INSTRUCTIONS TO FOLLOW: In how many lines of the records does "Task" appear? Answer with one number.

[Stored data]

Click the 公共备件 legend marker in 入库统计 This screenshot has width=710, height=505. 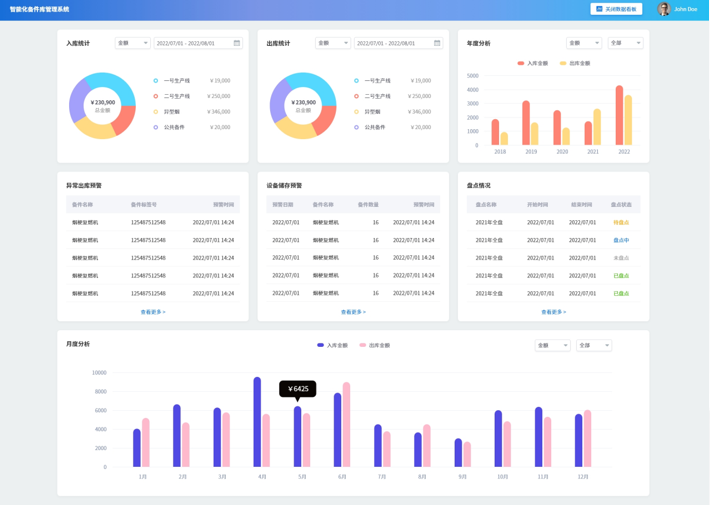click(156, 127)
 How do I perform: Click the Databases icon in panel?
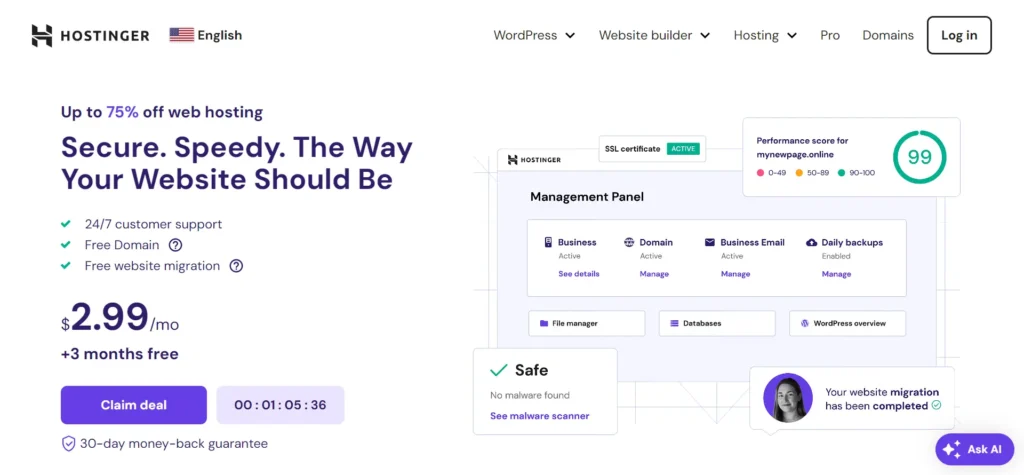point(674,324)
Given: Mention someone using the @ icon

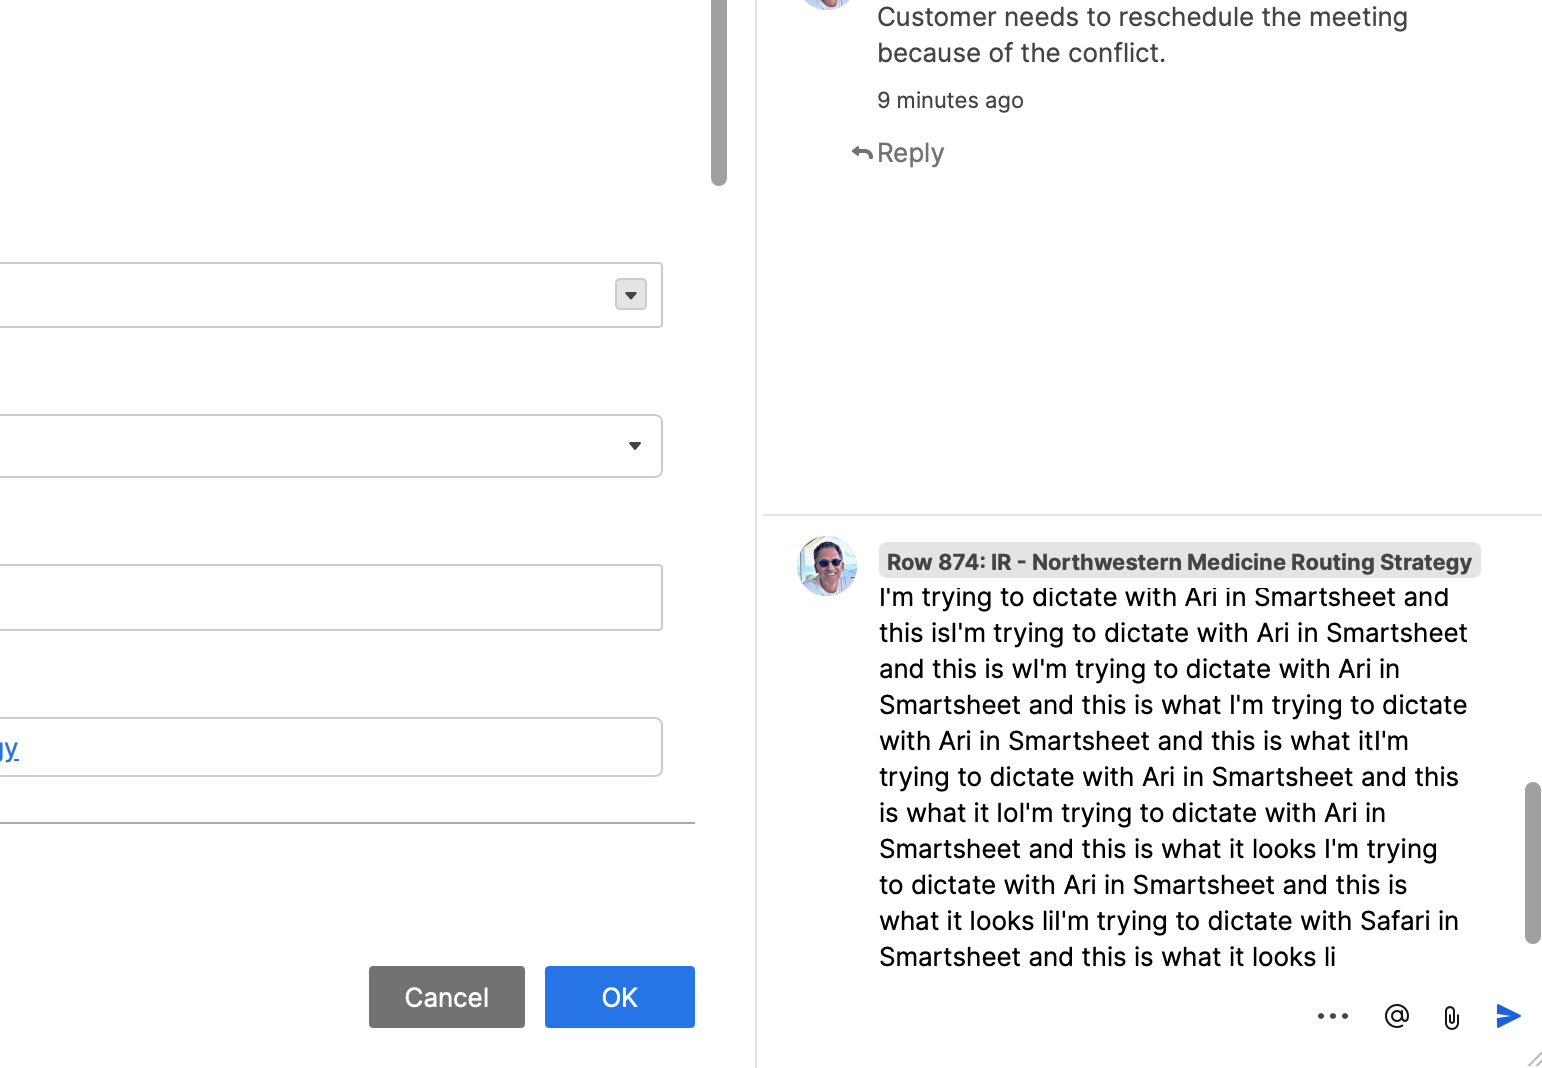Looking at the screenshot, I should (1396, 1016).
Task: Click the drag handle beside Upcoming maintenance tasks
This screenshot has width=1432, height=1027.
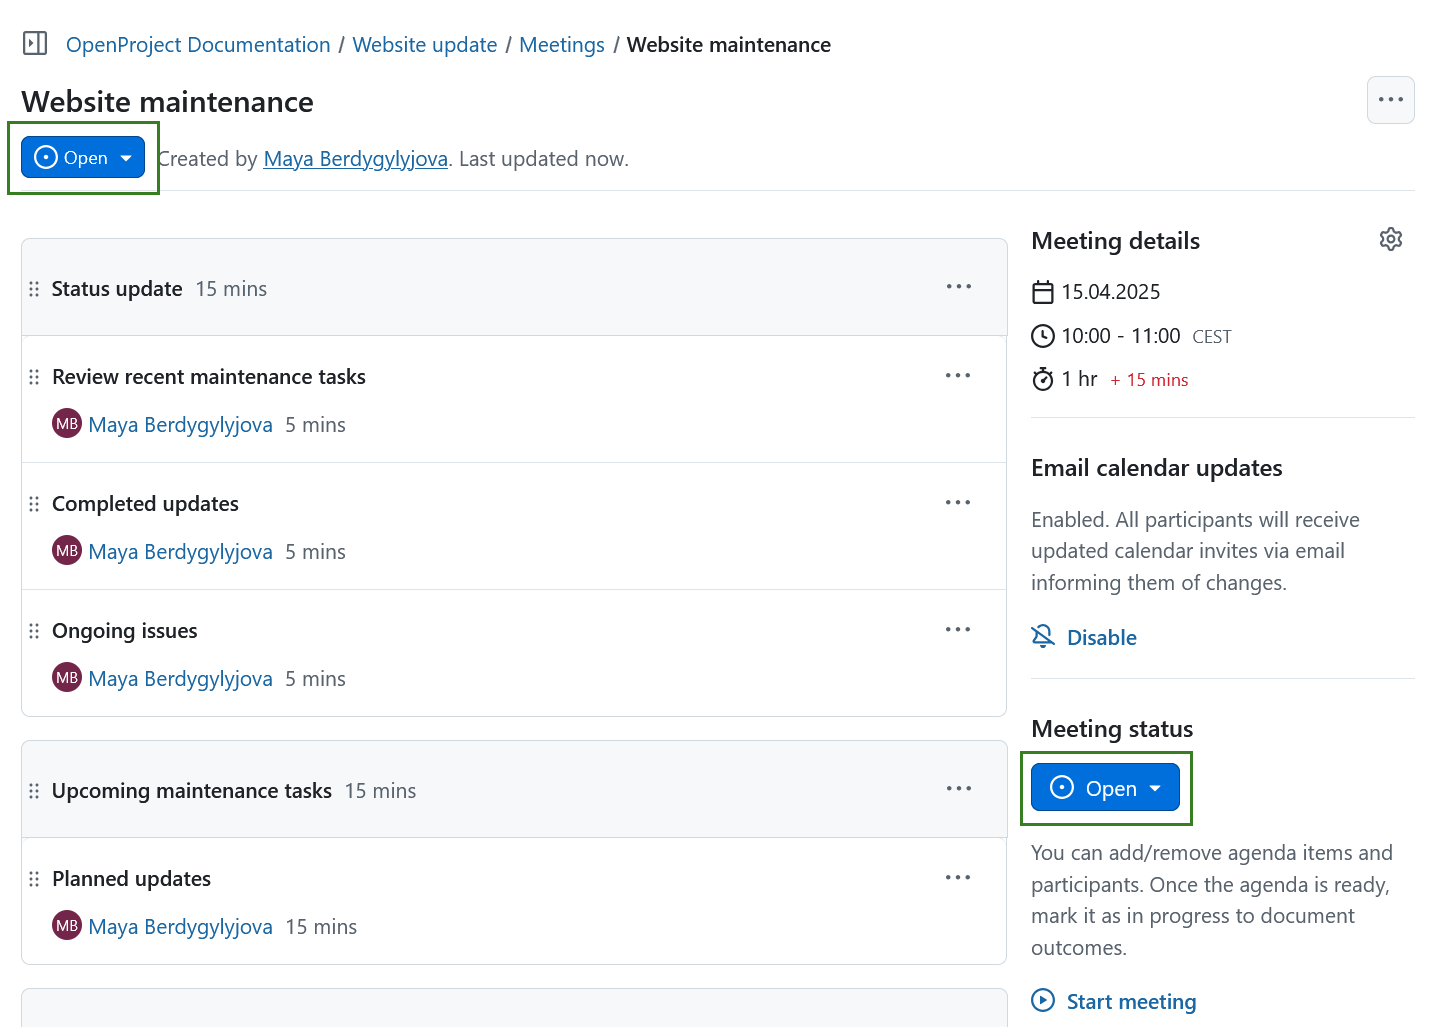Action: [34, 790]
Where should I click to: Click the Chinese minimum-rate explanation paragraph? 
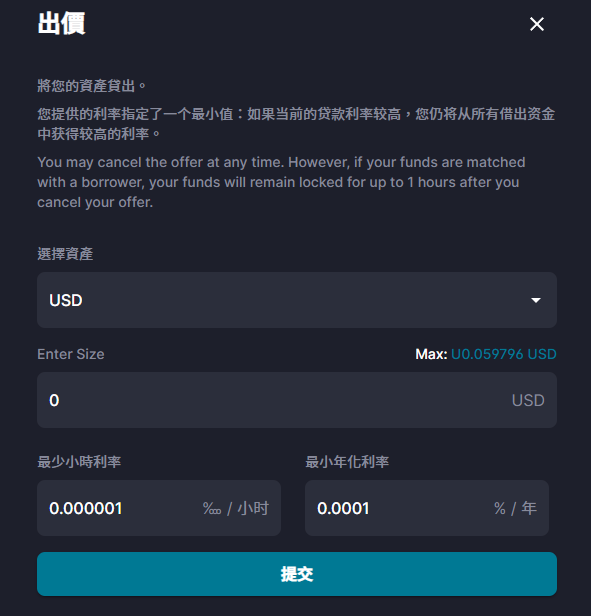(296, 124)
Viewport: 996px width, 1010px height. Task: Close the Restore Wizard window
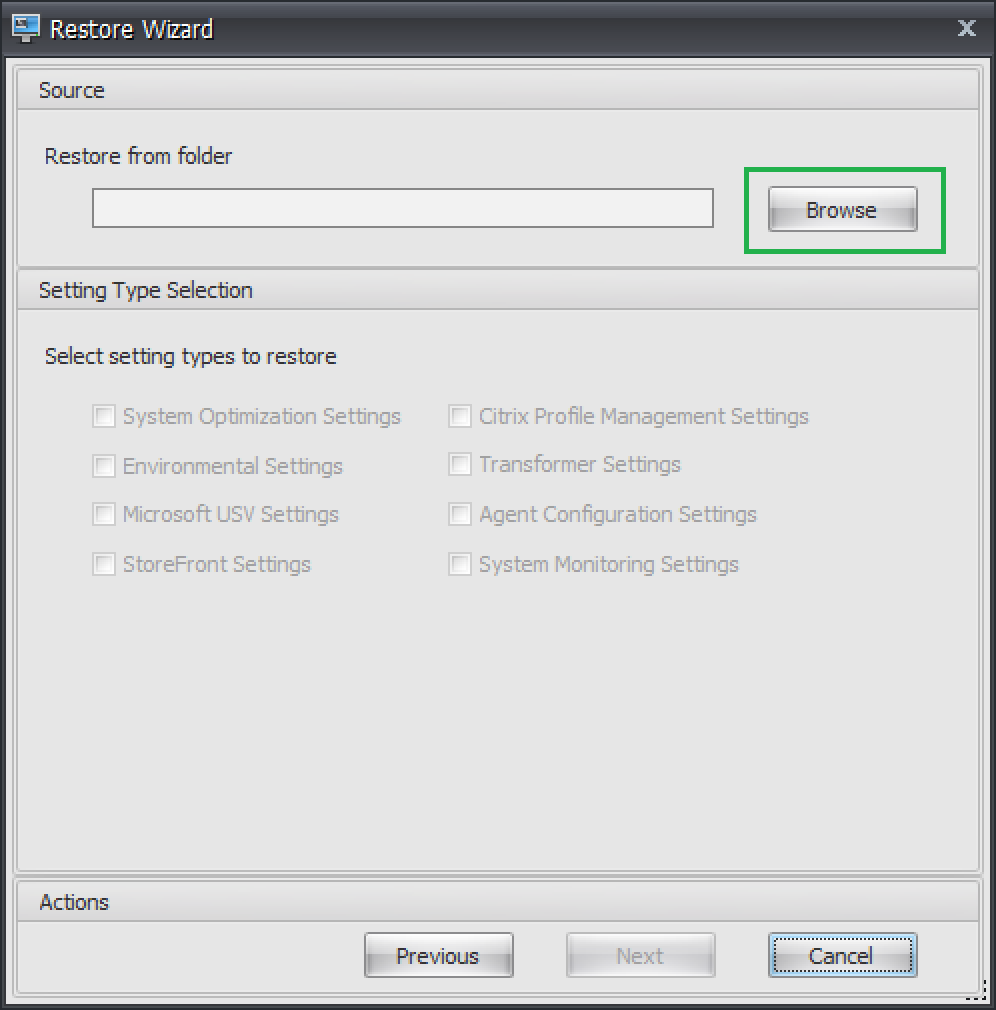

EXERCISE ANSWER: 2